In a simple but elegant dress, believed to have been designed by the former fashion student bride, the 21-year-old calmly stepped out in the evening sunshine to be greeted with polite applause from the crowd.
Then as the 600 guests sat down for the ceremony, it was all over, the end to all the rumours that had filled the air about the great and the good arriving for the ceremony.
Names such as Camilla Parker Bowles and Prince William had floated around gossip mongers in the weeks leading up to the wedding while many in the town were certain Prince Charles and even rock legend Mick Jagger would make an unexpected appearance.

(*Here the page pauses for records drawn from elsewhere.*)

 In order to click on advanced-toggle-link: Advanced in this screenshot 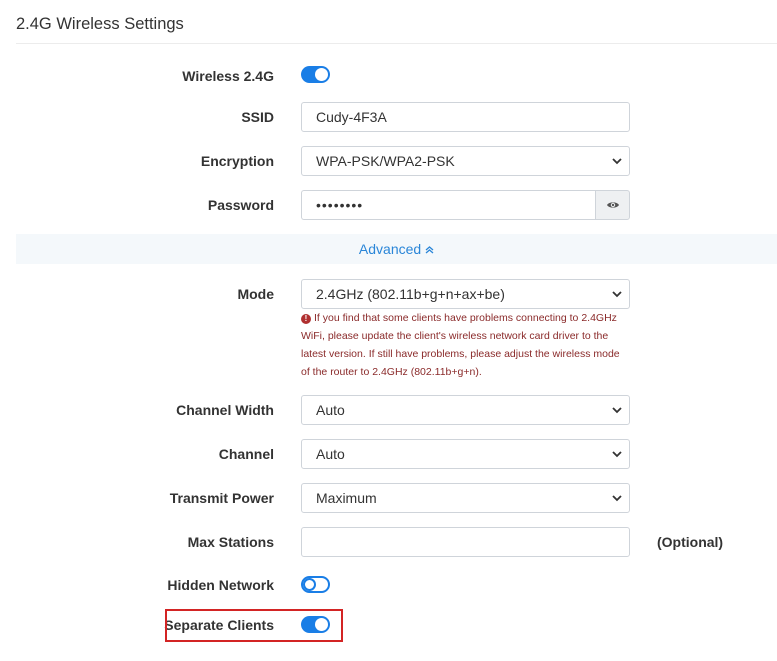, I will do `click(396, 249)`.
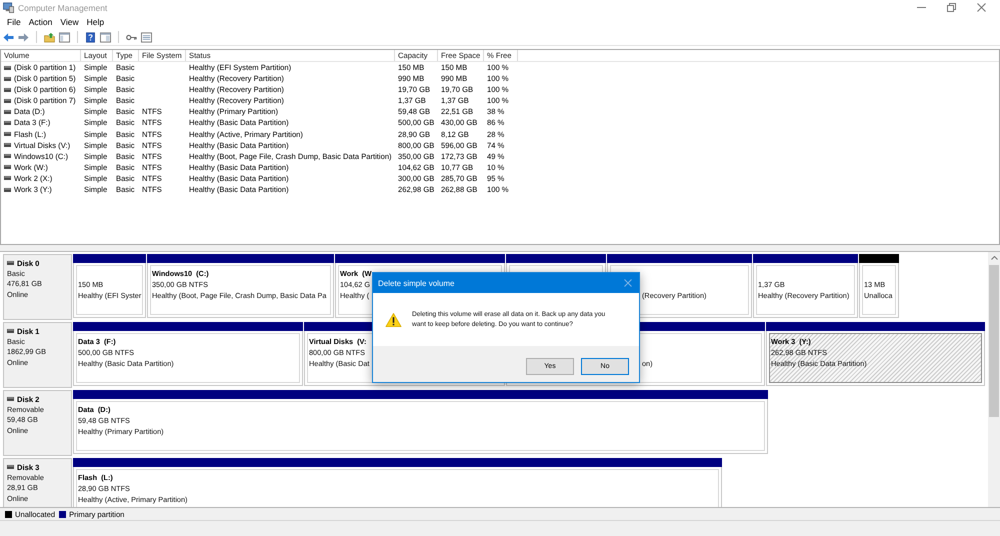 This screenshot has height=536, width=1000. Describe the element at coordinates (416, 283) in the screenshot. I see `dialog-title: Delete simple volume` at that location.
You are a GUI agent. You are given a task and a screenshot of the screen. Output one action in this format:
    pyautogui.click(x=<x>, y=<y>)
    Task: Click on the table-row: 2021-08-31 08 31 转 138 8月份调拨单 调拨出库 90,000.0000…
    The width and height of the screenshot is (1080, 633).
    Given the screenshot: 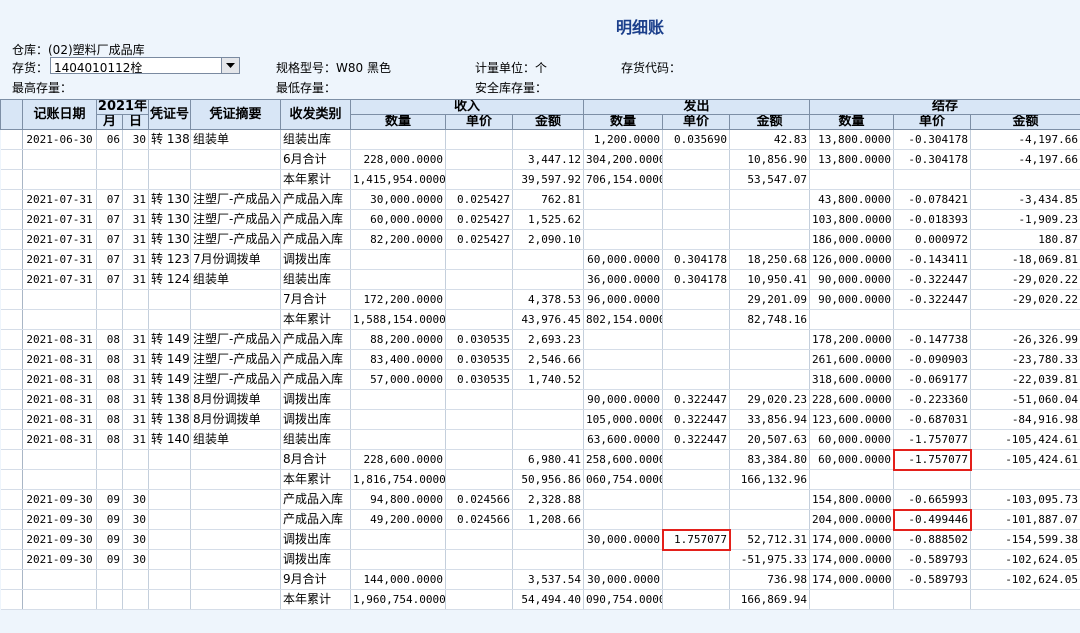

One woman in the crowd, perhaps dizzy from the paparazzi flash bulbs and beautiful flowing outfits, said maybe footballer David Beckham might turn up but she was disappointed.
While many were struggling to identify the Who's Who of the aristocracy, the general consensus was one of enjoyment.

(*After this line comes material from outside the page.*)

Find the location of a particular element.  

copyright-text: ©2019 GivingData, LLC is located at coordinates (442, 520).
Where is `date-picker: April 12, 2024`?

Jean Russell, of Thurston, said: "It was lovely to see the Prince and Princess Michael of Kent – that was a big thrill for me.
"You don't often get something this big in Bury and I think it is good for the town to have such a big occasion."
Peggy Clark, who had visited the town for a day's shopping with her friend Chris Monk, said: "We just came for the market – we didn't know anything was going on.
"We saw the crowds and heard about the wedding and thought we must have a look. The bride looked lovely although some of the other fashions were half and half."
One man, from Bury St Edmunds who preferred not to give his name, said he only joined the crowds out of curiosity.
He said: "I think it is good for the town and it certainly adds a little jollity into Bury St Edmunds. I have heard of the Goldsmith family but I know nothing about the bride and groom."
Then, as quickly as they arrived, the masses dispersed either home for some tea or to the side entrance of the church to catch a glimpse of the happy couple.
When the new Mr and Mrs Goldsmith emerged, the young couple appeared slightly overawed by the large crowd that had embroiled in front of them.
The groom, casually chewing gum, timidly kissed his bride when prompted by photogpahers before literally driving off into the sunset and a reception at the Rothschild family home Rushbrooke Hall.